**Given instruction a**
In the text on de Blasio's run for Congress, shorten the paragraph beginning "De Blasio, whose second mayoral term" into a list of its key facts.

---------------

Ex-NY Mayor de Blasio Plans to Run for House in Nadler’s Old District

Nadler, chair of the House Judiciary Committee, intends to run in the 12th District, currently represented by Rep. Carolyn Maloney, who heads the House Oversight Committee...

(Headline USA) Former New York City Mayor Bill de Blasio said Friday that he will run for Congress in a redrawn district that includes his Brooklyn home.

De Blasio, whose second mayoral term ended last year, announced on MSNBC’s Morning Joe that he will seek the Democratic nomination for the 10th Congressional District, which will include part of Manhattan and a swath of western Brooklyn.

Democratic U.S. Rep. Jerry Nadler represents New York’s 10th District now but will no longer live in the district under maps that have been redrawn under the supervision of a New York judge.

The ordeal follows a high-stakes gambit by New York Democrats to secure congressional advantages for themselves through egregious gerrymandering, despite the deep-blue state having lost a seat in the most recent US Census.

That effort was defeated in court, with the state’s top appeals court—comprising all Democrat-appointed judges—having the final say that the map violated New York’s constitution.

---------------

**Given instruction b**
Quote from the records the part that opens with the line containing "For each provided" and closes with the line containing "Engaging (257, 581)", including both of those lines.

---------------

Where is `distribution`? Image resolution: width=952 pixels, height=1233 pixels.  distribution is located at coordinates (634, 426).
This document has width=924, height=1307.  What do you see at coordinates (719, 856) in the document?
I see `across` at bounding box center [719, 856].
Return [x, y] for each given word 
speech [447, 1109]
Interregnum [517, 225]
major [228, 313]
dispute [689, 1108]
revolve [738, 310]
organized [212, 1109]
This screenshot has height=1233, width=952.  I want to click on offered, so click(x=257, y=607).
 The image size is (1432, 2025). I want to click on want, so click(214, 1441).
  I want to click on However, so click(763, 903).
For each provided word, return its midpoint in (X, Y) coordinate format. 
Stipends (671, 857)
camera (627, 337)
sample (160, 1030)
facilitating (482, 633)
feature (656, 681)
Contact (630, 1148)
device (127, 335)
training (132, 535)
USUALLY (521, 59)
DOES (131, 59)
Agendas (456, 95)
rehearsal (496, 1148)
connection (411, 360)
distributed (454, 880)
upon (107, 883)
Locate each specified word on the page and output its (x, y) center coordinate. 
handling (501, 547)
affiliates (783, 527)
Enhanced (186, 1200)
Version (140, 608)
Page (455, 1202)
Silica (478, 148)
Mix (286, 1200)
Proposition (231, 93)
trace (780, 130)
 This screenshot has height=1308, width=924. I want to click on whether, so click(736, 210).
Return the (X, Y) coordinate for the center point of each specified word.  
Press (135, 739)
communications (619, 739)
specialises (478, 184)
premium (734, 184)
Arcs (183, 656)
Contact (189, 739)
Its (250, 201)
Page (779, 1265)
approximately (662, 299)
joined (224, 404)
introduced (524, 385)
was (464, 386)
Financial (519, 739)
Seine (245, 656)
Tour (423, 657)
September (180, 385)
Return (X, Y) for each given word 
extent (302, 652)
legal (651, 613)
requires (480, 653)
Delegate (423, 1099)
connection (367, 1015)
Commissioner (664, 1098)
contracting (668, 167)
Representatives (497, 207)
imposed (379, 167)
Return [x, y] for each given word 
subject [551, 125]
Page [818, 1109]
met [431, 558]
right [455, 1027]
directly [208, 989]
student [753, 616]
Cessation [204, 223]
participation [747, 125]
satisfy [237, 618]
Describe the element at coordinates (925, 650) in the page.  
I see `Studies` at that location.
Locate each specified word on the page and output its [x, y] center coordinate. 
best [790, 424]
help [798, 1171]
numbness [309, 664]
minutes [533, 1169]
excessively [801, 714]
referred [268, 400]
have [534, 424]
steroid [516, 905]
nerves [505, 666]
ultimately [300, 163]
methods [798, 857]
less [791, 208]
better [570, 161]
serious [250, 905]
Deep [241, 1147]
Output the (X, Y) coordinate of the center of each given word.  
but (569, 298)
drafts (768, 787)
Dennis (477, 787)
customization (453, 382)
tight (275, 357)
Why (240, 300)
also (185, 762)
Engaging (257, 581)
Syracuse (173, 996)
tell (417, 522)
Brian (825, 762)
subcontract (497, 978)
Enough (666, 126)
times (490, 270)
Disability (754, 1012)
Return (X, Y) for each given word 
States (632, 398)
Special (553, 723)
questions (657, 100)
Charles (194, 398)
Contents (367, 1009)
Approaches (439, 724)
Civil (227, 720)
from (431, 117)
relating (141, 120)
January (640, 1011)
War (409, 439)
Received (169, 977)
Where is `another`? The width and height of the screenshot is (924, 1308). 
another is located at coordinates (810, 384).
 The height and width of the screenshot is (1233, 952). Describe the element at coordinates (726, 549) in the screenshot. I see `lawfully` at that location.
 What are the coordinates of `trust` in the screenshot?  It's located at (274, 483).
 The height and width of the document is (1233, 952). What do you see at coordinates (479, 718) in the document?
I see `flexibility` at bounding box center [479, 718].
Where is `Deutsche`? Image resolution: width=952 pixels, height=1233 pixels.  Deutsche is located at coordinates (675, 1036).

---------------

**Worked solution a**
- De Blasio's second term as mayor ended last year.
- He announced his run on MSNBC's Morning Joe.
- He will seek the Democratic nomination for the 10th Congressional District.
- The district will include part of Manhattan and a swath of western Brooklyn.

**Worked solution b**
For each provided word, return its midpoint in (X, Y) coordinate format. 
Stipends (671, 857)
camera (627, 337)
sample (160, 1030)
facilitating (482, 633)
feature (656, 681)
Contact (630, 1148)
device (127, 335)
training (132, 535)
USUALLY (521, 59)
DOES (131, 59)
Agendas (456, 95)
rehearsal (496, 1148)
connection (411, 360)
distributed (454, 880)
upon (107, 883)
Locate each specified word on the page and output its (x, y) center coordinate. 
handling (501, 547)
affiliates (783, 527)
Enhanced (186, 1200)
Version (140, 608)
Page (455, 1202)
Silica (478, 148)
Mix (286, 1200)
Proposition (231, 93)
trace (780, 130)
 This screenshot has height=1308, width=924. I want to click on whether, so click(736, 210).
Return the (X, Y) coordinate for the center point of each specified word.  
Press (135, 739)
communications (619, 739)
specialises (478, 184)
premium (734, 184)
Arcs (183, 656)
Contact (189, 739)
Its (250, 201)
Page (779, 1265)
approximately (662, 299)
joined (224, 404)
introduced (524, 385)
was (464, 386)
Financial (519, 739)
Seine (245, 656)
Tour (423, 657)
September (180, 385)
Return (X, Y) for each given word 
extent (302, 652)
legal (651, 613)
requires (480, 653)
Delegate (423, 1099)
connection (367, 1015)
Commissioner (664, 1098)
contracting (668, 167)
Representatives (497, 207)
imposed (379, 167)
Return [x, y] for each given word 
subject [551, 125]
Page [818, 1109]
met [431, 558]
right [455, 1027]
directly [208, 989]
student [753, 616]
Cessation [204, 223]
participation [747, 125]
satisfy [237, 618]
Describe the element at coordinates (925, 650) in the page.  
I see `Studies` at that location.
Locate each specified word on the page and output its [x, y] center coordinate. 
best [790, 424]
help [798, 1171]
numbness [309, 664]
minutes [533, 1169]
excessively [801, 714]
referred [268, 400]
have [534, 424]
steroid [516, 905]
nerves [505, 666]
ultimately [300, 163]
methods [798, 857]
less [791, 208]
better [570, 161]
serious [250, 905]
Deep [241, 1147]
Output the (X, Y) coordinate of the center of each given word.  
but (569, 298)
drafts (768, 787)
Dennis (477, 787)
customization (453, 382)
tight (275, 357)
Why (240, 300)
also (185, 762)
Engaging (257, 581)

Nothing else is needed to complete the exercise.